Enable cut-off at the nearfield distance for both the turbulence line (on downfacing data) as well as the bottom line (on upfacing data). Default behavior is to only clip the bottom line.

--no-cutoff-at-nearfield

Disable cut-off at the nearfield distance for both the turbulence line (on downfacing data) and the bottom line (on upfacing data). Default behavior is to clip the bottom line but not the turbulence line.

--lines-during-passive

Possible choices: interpolate-time, interpolate-index, predict, redact, undefined

Method used to handle line depths during collection periods determined to be passive recording instead of active recording.
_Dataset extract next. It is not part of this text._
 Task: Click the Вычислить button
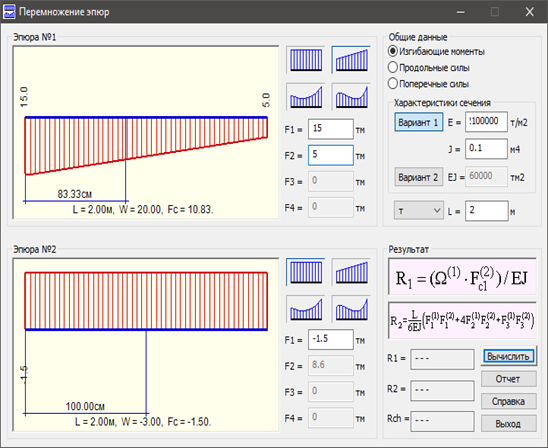(x=509, y=356)
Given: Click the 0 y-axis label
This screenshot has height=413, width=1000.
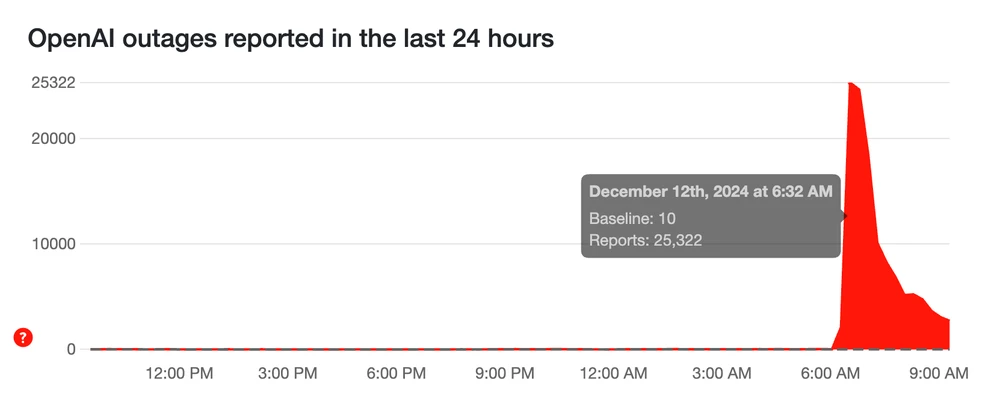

Options are:

interpolate-time:

depths are linearly interpolated from active recording periods, using the time at which recordings where made.

interpolate-index:

depths are linearly interpolated from active recording periods, using the index of the recording.

predict:

the model’s prediction for the lines during passive data collection will be kept; the nature of the prediction depends on how the model was trained.

redact:

no depths are provided during periods determined to be passive data collection.

undefined:

depths are replaced with the placeholder value used by Echoview to denote undefined values, which is -10000.99.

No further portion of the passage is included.